Referring now to FIG. 10, another example embodiment 101 of a networked system in which various embodiments may operate is illustrated. In the embodiment illustrated, the host site 110 is shown to include the financing facilitation system 200. The financing facilitation system 200 is shown to include the customized formula-based decision computation module 210 and the formula-based decision control module 220, as described above. In a particular embodiment, the host site 110 may also include a web server 904, having a web interface with which users may interact with the host site 110 via a user interface or web interface. The host site 110 may also include an application programming interface (API) 902 with which the host site 110 may interact with other network entities on a programmatic or automated data transfer level. The API 902 and web interface 904 may be configured to interact with the financing facilitation system 200 either directly or via an interface 906. The financing facilitation system 200 may be configured to access a data storage device 112 either directly or via the interface 906.

Referring now to FIG. 11, a processing flow diagram illustrates an example embodiment of a method implemented by the financing facilitation system 200 as described herein. The method 2000 of an example embodiment includes: establishing, by use of a data processor and a data network, a data connection with at least one seller platform and at least one lender platform (processing block 2010); at the seller platform, generating a set of purchase and loan parameters in an initial loan pre-qualification application (processing block 2020); sending the initial loan pre-qualification application via the data connection to the at least one lender platform (processing block 2030); receiving via the data connection from the at least one lender platform a customized formula-based decision computation module in response to the initial loan pre-qualification application, the customized formula-based decision computation module including loan criteria corresponding to the purchase and loan parameters in the initial loan pre-qualification application, the customized formula-based decision computation module being configured for local execution at the seller platform (processing block 2040); executing the customized formula-based decision computation module locally at the seller platform to generate loan terms based on the purchase and loan parameters and the loan criteria (processing block 2050); and generating a user interface at the seller platform to present a set of purchase options, the purchase options conforming to the purchase and loan parameters and the loan terms computed locally by the customized formula-based decision computation module (processing block 2060).

FIG. 12 shows a diagrammatic representation of a machine in the example form of a mobile computing and/or communication system 700 within which a set of instructions when executed and/or processing logic when activated may cause the machine to perform any one or more of the methodologies described and/or claimed herein.

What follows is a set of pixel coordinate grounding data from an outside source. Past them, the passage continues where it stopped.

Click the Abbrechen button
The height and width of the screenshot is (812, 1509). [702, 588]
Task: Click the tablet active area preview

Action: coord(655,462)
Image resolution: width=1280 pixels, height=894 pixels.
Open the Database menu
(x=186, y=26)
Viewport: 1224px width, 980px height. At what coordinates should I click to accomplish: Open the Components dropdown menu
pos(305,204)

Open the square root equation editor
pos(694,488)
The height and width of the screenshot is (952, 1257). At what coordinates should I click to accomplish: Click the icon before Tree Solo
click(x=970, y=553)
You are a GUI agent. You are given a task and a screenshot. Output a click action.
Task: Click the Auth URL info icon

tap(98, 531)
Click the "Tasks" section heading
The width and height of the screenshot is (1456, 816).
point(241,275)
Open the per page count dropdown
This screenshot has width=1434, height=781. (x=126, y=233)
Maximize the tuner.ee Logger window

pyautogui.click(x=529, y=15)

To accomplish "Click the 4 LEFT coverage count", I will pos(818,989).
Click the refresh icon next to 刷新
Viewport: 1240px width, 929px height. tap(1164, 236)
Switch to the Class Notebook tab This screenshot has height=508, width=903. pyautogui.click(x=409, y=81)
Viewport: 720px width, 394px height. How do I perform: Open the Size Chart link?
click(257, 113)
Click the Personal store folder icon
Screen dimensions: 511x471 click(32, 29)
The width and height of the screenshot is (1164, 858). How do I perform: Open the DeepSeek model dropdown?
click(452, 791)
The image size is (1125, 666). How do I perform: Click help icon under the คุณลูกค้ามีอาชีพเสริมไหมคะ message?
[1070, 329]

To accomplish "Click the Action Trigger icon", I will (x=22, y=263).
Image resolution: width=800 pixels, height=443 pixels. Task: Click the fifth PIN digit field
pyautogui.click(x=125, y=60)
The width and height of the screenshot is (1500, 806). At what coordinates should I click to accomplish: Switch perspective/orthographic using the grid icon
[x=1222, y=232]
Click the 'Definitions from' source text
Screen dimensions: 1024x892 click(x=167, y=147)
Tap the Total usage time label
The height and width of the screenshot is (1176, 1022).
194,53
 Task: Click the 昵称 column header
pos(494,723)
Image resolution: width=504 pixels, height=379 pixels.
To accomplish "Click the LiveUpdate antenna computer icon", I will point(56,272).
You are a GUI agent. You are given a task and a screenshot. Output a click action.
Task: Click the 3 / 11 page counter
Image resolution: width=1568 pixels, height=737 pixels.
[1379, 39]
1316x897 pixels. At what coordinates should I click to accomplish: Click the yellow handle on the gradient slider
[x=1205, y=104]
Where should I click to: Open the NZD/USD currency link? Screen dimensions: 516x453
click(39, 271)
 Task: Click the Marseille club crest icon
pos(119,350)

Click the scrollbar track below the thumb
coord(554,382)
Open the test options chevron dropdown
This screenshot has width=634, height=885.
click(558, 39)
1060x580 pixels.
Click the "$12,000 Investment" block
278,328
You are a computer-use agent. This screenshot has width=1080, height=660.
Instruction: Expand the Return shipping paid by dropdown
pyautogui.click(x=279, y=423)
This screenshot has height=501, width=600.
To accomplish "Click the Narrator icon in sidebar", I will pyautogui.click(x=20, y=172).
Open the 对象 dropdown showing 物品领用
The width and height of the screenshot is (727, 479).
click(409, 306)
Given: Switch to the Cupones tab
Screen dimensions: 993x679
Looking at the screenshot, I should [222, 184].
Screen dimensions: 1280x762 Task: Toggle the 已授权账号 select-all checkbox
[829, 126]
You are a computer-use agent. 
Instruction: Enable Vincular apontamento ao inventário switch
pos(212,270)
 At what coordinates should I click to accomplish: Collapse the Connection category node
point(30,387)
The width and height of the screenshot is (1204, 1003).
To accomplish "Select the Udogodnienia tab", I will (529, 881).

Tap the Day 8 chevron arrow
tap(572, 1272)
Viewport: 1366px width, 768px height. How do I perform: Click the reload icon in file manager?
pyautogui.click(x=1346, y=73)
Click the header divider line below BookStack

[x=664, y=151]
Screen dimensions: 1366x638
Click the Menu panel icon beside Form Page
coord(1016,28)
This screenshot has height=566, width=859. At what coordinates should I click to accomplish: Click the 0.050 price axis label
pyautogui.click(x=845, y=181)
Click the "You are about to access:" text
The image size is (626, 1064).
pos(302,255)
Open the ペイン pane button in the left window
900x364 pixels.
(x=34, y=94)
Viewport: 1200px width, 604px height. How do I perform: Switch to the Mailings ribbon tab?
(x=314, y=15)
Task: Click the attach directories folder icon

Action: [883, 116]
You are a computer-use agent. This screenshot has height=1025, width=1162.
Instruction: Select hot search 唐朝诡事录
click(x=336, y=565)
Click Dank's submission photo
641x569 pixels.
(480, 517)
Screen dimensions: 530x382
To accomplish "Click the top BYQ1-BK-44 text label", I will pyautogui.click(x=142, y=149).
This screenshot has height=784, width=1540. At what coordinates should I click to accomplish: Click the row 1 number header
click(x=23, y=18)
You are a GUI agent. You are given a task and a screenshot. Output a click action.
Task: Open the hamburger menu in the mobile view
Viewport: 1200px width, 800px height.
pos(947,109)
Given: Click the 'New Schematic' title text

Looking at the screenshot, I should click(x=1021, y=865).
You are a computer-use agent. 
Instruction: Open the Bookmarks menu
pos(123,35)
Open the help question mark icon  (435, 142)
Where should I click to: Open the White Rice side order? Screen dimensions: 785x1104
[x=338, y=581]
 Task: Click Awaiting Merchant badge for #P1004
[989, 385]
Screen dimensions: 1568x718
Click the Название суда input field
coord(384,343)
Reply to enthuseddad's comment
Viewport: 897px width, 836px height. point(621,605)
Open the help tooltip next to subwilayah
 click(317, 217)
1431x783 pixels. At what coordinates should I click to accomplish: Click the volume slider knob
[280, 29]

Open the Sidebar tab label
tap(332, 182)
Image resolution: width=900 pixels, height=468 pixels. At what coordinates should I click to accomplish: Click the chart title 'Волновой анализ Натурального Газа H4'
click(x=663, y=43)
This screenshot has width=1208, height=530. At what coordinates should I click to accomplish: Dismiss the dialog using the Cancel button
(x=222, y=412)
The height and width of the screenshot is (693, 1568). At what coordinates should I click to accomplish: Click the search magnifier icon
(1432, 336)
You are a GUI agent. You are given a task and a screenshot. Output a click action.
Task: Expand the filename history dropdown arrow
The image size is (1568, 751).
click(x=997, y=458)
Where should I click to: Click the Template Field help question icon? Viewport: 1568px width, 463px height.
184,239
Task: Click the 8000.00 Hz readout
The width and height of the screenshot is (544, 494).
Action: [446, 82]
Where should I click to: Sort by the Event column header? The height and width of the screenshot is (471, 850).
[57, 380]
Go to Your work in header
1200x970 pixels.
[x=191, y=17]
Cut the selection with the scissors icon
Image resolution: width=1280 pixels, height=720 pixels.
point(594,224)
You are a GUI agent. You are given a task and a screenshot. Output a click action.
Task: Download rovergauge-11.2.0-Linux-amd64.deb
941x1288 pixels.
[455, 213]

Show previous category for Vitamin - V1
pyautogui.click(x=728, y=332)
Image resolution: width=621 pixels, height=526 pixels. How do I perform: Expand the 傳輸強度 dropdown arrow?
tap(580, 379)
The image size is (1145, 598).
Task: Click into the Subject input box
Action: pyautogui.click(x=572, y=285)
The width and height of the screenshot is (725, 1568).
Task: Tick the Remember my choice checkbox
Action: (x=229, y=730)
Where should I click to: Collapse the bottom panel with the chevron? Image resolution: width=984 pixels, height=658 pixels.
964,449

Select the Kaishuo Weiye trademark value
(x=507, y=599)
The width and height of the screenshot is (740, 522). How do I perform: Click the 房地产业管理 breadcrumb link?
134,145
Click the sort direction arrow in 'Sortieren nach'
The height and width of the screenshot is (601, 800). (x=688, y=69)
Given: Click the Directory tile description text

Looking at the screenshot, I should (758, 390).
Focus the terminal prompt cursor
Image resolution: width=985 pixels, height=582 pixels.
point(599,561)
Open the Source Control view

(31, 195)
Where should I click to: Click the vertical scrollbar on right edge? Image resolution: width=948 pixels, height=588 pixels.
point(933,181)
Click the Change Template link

In alternative embodiments, the machine operates as a standalone device or may be connected (e.g., networked) to other machines. In a networked deployment, the machine may operate in the capacity of a server or a client machine in server-client network environment, or as a peer machine in a peer-to-peer (or distributed) network environment. The machine may be a personal computer (PC), a laptop computer, a tablet computing system, a Personal Digital Assistant (PDA), a cellular telephone, a smartphone, a web appliance, a set-top box (STB), a network router, switch or bridge, or any machine capable of executing a set of instructions (sequential or otherwise) or activating processing logic that specify actions to be taken by that machine. Further, while only a single machine is illustrated, the term “machine” can also be taken to include any collection of machines that individually or jointly execute a set (or multiple sets) of instructions or processing logic to perform any one or more of the methodologies described and/or claimed herein.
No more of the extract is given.